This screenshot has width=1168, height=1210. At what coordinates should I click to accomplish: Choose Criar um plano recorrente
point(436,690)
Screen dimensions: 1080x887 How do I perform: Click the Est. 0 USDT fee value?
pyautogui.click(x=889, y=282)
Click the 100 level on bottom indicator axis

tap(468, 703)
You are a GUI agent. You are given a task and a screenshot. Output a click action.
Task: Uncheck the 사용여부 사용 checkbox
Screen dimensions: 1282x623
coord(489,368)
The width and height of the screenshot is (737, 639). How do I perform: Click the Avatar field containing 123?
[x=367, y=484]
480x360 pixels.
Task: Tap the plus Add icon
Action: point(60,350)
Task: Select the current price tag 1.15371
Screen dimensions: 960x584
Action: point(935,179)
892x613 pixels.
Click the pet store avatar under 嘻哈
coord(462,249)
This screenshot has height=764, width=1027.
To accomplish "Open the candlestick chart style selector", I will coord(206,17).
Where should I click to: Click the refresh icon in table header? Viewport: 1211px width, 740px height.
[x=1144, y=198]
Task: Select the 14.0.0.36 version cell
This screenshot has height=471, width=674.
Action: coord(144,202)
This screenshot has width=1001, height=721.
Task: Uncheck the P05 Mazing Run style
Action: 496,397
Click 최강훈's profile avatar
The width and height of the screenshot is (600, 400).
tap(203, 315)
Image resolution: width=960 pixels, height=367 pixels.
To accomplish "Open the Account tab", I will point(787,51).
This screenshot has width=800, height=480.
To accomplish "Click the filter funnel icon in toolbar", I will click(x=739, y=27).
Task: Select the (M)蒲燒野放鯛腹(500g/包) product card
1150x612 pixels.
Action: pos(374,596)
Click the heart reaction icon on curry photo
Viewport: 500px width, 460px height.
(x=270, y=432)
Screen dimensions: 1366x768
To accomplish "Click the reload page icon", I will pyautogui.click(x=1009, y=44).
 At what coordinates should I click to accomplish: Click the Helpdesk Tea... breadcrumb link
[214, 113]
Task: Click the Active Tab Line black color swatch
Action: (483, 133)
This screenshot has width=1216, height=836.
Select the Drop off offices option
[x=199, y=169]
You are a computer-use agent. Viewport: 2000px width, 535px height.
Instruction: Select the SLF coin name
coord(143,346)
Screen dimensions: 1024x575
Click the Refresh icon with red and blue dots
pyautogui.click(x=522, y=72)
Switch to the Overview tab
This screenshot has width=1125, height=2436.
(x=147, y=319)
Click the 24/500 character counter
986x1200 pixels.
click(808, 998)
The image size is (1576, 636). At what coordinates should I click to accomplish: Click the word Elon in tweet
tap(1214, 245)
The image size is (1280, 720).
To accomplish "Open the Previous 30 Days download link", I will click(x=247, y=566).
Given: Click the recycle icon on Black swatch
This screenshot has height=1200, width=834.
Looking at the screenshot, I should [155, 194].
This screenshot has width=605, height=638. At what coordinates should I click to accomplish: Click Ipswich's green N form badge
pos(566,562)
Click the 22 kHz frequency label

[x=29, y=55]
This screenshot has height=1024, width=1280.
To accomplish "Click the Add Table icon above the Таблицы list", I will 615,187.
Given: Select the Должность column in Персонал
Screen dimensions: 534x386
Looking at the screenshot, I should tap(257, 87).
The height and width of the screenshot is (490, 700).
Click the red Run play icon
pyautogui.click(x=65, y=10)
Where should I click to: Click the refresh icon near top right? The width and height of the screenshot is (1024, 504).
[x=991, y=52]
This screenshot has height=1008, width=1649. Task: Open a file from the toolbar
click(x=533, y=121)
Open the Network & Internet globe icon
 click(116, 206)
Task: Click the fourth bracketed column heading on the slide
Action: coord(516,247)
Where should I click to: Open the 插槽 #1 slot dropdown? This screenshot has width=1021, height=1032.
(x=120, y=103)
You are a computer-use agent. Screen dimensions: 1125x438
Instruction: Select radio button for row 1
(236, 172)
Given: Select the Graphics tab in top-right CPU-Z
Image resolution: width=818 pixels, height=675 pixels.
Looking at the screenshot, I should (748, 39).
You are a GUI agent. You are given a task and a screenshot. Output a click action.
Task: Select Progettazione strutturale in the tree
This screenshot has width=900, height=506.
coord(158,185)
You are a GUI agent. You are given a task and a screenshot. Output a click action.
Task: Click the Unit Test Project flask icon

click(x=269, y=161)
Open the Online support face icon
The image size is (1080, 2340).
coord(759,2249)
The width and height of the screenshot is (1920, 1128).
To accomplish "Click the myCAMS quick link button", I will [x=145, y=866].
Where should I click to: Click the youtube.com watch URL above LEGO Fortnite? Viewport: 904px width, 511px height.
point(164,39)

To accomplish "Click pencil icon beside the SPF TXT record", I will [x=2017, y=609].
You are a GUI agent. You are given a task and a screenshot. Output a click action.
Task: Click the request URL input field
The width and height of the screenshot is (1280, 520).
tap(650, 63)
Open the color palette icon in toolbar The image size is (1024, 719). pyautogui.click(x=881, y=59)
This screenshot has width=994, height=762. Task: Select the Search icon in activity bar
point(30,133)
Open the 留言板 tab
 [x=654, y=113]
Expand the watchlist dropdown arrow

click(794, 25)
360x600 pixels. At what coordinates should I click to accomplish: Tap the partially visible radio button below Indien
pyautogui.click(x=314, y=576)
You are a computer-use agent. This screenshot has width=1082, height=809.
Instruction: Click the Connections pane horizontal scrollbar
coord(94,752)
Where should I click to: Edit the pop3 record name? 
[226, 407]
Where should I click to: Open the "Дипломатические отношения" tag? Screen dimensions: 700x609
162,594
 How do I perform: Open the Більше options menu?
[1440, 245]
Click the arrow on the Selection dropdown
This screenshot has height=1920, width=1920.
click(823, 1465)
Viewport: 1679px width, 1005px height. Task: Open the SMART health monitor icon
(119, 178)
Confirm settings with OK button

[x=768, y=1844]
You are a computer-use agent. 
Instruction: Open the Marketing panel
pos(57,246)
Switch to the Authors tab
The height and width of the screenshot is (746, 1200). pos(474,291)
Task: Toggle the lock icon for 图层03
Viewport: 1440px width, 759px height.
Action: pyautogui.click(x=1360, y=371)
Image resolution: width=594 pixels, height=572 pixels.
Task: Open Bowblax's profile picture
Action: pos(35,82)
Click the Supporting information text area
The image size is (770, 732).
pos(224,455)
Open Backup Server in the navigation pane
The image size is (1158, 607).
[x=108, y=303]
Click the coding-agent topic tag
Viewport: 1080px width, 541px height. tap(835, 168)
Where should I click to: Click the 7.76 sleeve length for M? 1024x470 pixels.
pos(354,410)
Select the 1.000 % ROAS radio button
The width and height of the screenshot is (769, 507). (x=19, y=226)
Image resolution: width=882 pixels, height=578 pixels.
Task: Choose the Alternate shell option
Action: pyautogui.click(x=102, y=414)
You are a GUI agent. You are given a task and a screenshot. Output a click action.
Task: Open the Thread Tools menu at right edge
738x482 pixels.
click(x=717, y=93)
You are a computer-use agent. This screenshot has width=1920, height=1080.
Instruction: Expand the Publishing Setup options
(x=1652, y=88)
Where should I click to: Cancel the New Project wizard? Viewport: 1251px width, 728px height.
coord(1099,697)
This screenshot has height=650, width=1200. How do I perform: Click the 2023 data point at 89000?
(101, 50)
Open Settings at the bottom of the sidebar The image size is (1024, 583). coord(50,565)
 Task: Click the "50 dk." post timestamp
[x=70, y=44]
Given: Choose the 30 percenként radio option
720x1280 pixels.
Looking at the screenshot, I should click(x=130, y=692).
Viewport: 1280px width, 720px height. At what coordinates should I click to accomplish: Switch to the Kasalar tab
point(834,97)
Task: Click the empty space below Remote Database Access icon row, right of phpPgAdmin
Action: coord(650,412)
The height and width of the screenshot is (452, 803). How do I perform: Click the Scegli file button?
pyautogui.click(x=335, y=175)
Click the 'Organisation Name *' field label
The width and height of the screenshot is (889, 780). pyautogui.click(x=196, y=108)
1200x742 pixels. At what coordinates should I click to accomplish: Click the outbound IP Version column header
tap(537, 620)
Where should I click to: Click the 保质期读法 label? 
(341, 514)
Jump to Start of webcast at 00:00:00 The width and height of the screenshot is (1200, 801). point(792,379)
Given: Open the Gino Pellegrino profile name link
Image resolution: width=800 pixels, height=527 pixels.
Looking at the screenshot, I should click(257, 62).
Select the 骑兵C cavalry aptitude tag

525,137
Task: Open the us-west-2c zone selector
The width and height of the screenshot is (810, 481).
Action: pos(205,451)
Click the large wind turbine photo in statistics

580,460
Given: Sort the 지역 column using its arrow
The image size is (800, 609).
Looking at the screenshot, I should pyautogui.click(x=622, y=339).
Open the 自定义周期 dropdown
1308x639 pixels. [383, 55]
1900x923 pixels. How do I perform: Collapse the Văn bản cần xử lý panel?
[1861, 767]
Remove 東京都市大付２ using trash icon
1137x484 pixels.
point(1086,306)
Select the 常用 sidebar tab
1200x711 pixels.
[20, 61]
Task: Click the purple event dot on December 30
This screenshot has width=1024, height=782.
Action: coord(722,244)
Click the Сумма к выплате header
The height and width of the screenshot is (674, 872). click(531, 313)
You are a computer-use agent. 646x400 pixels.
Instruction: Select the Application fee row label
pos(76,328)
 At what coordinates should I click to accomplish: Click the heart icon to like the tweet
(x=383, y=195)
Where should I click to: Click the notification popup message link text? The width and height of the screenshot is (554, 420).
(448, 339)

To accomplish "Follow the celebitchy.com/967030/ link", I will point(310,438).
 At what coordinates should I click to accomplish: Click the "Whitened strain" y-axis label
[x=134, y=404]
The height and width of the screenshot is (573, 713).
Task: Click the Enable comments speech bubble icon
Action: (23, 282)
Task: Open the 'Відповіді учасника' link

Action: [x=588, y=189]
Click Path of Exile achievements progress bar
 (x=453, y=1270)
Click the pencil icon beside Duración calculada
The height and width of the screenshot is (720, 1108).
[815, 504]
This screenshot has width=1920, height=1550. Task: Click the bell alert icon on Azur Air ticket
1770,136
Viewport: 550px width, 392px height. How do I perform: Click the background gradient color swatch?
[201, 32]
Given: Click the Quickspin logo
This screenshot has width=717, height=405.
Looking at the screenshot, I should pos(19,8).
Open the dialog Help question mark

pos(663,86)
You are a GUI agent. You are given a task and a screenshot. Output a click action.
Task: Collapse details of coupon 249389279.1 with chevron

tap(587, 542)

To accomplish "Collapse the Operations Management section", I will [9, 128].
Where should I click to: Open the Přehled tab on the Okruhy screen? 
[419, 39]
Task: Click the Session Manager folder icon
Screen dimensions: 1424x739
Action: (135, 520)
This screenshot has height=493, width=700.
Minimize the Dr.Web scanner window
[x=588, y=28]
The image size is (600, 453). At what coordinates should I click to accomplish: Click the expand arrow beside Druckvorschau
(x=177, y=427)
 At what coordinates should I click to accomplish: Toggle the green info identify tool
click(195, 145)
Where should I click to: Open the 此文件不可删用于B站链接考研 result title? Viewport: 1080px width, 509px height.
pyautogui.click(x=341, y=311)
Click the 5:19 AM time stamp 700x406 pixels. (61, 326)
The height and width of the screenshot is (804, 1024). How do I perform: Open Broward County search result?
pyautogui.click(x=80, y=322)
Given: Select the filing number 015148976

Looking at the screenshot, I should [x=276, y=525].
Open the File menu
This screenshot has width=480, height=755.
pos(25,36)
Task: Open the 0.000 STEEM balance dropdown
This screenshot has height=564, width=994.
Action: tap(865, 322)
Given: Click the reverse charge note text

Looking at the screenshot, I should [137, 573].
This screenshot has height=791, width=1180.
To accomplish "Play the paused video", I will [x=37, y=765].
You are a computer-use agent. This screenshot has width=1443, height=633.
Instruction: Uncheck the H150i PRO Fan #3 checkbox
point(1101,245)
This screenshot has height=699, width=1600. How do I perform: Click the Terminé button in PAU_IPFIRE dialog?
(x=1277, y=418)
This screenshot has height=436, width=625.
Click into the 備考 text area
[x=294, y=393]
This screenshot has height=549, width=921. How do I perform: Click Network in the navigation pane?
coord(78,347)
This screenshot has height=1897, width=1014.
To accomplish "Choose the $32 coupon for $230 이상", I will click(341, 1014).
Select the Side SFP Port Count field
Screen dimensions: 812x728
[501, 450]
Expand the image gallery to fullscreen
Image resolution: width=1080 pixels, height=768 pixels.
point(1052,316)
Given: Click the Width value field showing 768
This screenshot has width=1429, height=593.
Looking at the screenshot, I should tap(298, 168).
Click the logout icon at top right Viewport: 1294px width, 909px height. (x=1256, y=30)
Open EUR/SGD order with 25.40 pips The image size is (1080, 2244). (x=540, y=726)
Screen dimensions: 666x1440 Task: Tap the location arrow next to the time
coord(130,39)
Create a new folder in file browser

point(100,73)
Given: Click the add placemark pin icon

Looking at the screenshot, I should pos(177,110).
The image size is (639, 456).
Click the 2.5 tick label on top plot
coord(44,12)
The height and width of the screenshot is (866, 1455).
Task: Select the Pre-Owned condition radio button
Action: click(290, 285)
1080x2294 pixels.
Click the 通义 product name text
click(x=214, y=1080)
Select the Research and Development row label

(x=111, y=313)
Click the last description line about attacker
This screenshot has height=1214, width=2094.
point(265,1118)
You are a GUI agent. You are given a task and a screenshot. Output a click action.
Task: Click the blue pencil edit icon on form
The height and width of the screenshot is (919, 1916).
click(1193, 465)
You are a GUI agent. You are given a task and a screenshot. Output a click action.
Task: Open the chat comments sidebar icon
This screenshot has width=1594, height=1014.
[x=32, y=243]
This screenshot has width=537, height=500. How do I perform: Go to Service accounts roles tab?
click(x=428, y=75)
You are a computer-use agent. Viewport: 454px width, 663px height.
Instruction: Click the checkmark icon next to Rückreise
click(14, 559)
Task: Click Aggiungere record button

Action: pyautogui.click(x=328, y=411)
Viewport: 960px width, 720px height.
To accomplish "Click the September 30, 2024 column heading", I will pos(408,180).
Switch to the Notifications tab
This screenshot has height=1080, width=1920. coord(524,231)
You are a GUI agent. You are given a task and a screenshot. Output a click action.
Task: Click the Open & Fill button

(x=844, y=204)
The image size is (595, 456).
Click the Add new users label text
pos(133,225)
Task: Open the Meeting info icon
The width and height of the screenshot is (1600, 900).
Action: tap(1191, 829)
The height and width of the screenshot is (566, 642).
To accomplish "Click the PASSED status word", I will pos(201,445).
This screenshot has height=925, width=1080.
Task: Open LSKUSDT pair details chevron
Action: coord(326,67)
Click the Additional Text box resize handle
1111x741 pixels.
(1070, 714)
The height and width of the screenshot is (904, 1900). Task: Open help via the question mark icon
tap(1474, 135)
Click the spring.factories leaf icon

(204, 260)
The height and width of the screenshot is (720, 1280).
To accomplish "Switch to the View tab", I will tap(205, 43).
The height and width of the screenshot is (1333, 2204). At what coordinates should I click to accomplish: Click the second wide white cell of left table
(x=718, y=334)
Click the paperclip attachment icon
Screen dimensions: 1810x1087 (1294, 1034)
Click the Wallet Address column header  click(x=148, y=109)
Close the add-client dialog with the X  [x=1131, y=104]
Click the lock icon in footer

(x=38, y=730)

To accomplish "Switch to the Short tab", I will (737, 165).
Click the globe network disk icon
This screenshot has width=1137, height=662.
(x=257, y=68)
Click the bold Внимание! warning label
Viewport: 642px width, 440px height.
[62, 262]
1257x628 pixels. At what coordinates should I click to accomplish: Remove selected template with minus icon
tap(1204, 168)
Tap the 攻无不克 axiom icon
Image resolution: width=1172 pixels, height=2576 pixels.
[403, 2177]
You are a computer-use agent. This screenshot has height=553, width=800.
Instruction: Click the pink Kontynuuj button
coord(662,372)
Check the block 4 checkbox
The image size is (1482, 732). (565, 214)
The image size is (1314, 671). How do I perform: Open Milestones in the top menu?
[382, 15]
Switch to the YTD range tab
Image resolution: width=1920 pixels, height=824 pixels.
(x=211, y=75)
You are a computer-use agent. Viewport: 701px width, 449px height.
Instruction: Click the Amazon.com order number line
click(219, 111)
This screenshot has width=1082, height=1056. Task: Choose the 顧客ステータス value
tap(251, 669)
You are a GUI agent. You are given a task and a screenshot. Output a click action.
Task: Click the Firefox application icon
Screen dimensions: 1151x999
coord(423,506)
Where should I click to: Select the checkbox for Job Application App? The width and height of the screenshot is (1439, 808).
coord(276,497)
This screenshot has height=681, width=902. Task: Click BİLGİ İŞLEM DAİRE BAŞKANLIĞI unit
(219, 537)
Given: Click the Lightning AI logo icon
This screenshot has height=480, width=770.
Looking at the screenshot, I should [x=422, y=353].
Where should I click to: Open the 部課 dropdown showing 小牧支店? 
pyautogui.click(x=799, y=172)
:::::
Task directions » Looking at the records above, return exactly the lines from the line with "Instruction: Uncheck the" to the line with "Open EUR/SGD order", both ends included.

Solution for this exercise »
Instruction: Uncheck the H150i PRO Fan #3 checkbox
point(1101,245)
This screenshot has height=699, width=1600. How do I perform: Click the Terminé button in PAU_IPFIRE dialog?
(x=1277, y=418)
This screenshot has height=436, width=625.
Click into the 備考 text area
[x=294, y=393]
This screenshot has height=549, width=921. How do I perform: Click Network in the navigation pane?
coord(78,347)
This screenshot has height=1897, width=1014.
To accomplish "Choose the $32 coupon for $230 이상", I will click(341, 1014).
Select the Side SFP Port Count field
Screen dimensions: 812x728
[501, 450]
Expand the image gallery to fullscreen
Image resolution: width=1080 pixels, height=768 pixels.
point(1052,316)
Given: Click the Width value field showing 768
This screenshot has width=1429, height=593.
Looking at the screenshot, I should tap(298, 168).
Click the logout icon at top right Viewport: 1294px width, 909px height. (x=1256, y=30)
Open EUR/SGD order with 25.40 pips The image size is (1080, 2244). (x=540, y=726)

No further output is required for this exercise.